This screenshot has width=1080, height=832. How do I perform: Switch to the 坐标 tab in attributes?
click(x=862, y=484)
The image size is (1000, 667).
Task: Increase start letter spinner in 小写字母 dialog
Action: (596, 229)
=====
# [EXERCISE DETAILS]
The full listing is to be restated word for word.

# [WRITTEN ANSWER]
This screenshot has width=1080, height=832. How do I perform: Switch to the 坐标 tab in attributes?
click(x=862, y=484)
The image size is (1000, 667).
Task: Increase start letter spinner in 小写字母 dialog
Action: (596, 229)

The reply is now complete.